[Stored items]

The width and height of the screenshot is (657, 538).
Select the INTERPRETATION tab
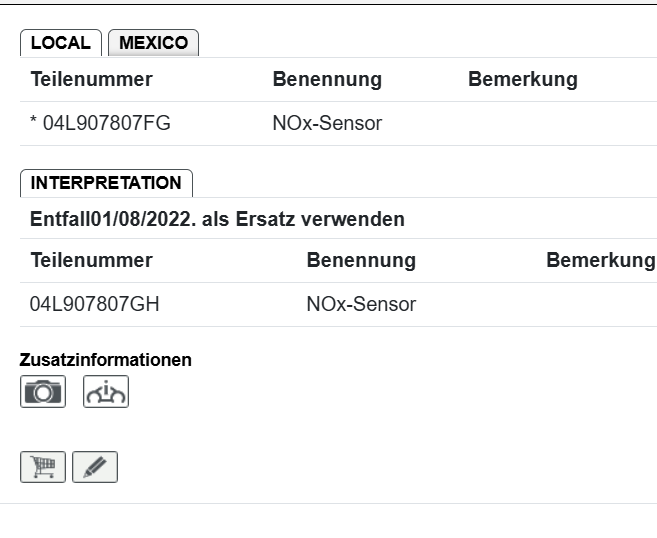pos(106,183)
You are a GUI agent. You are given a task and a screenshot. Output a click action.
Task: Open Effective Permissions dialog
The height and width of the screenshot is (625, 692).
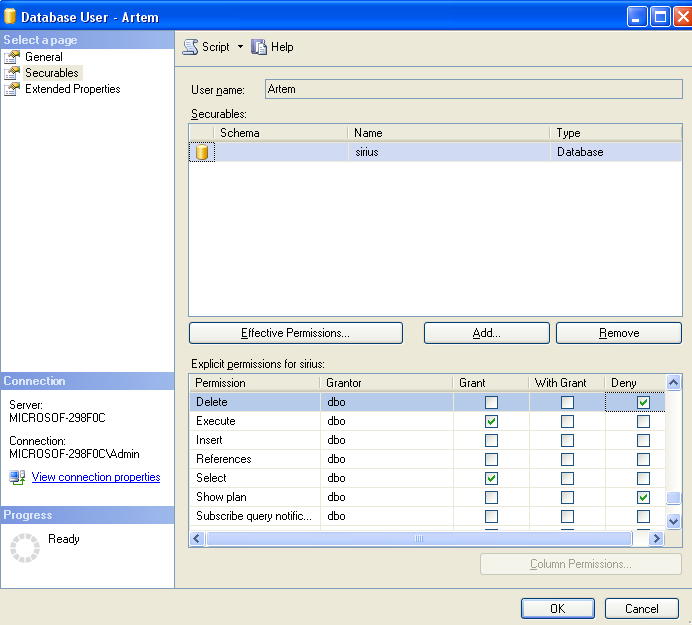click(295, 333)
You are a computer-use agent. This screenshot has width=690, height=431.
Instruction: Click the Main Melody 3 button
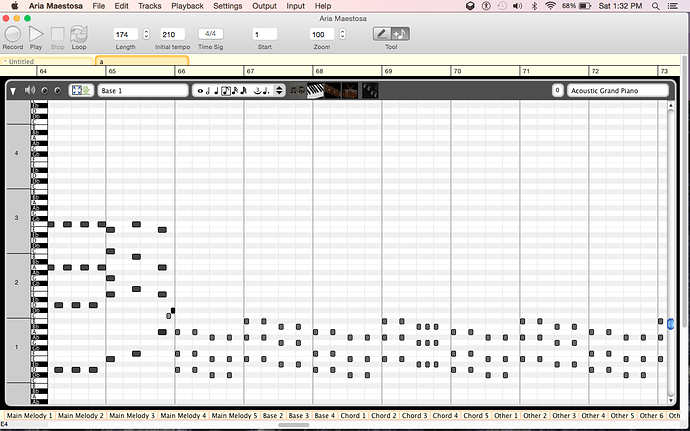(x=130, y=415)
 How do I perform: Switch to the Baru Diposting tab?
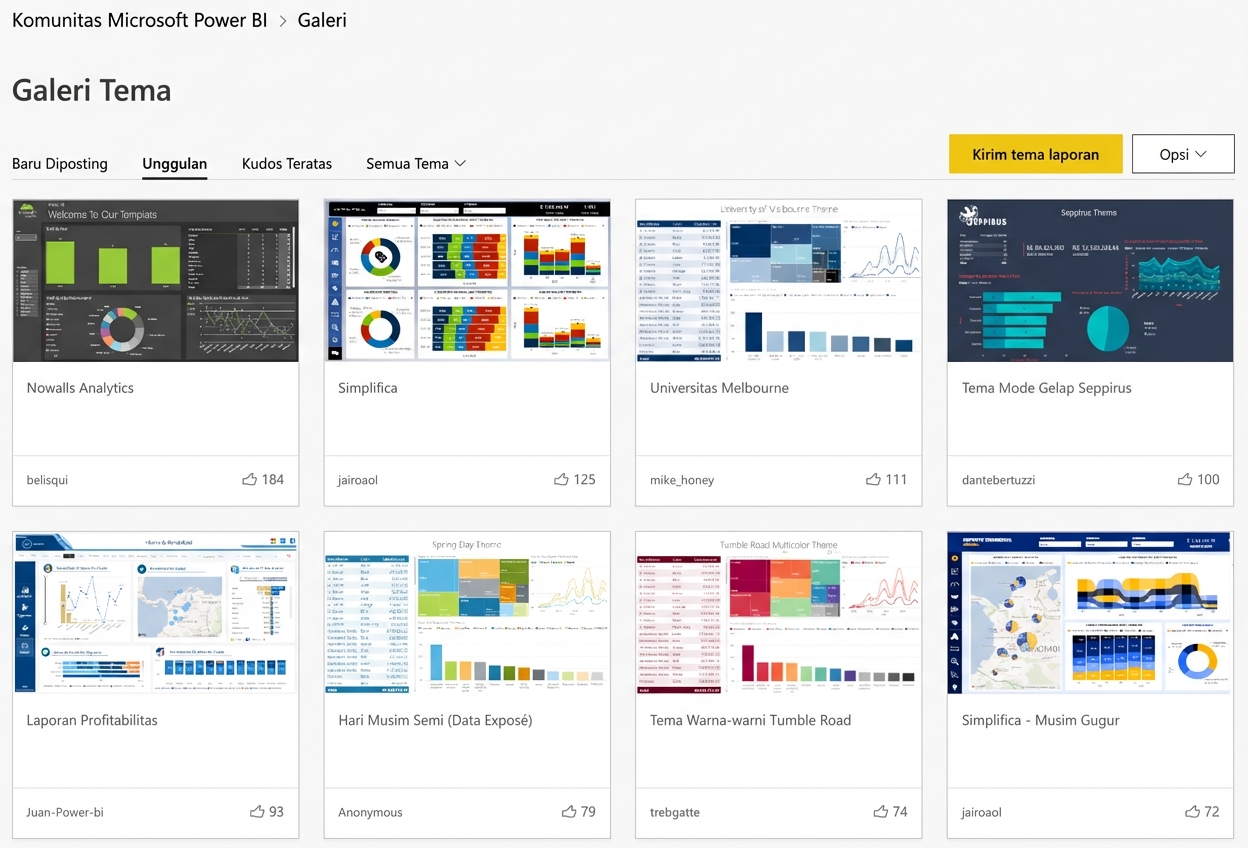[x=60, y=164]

● What to work on
Search the entries above for the string "agent". Copy each line in which it appears.

● Answer space
You are a GUI agent. You are given a task and a screenshot. Output a click action.
You are a computer-use agent. This screenshot has width=690, height=431.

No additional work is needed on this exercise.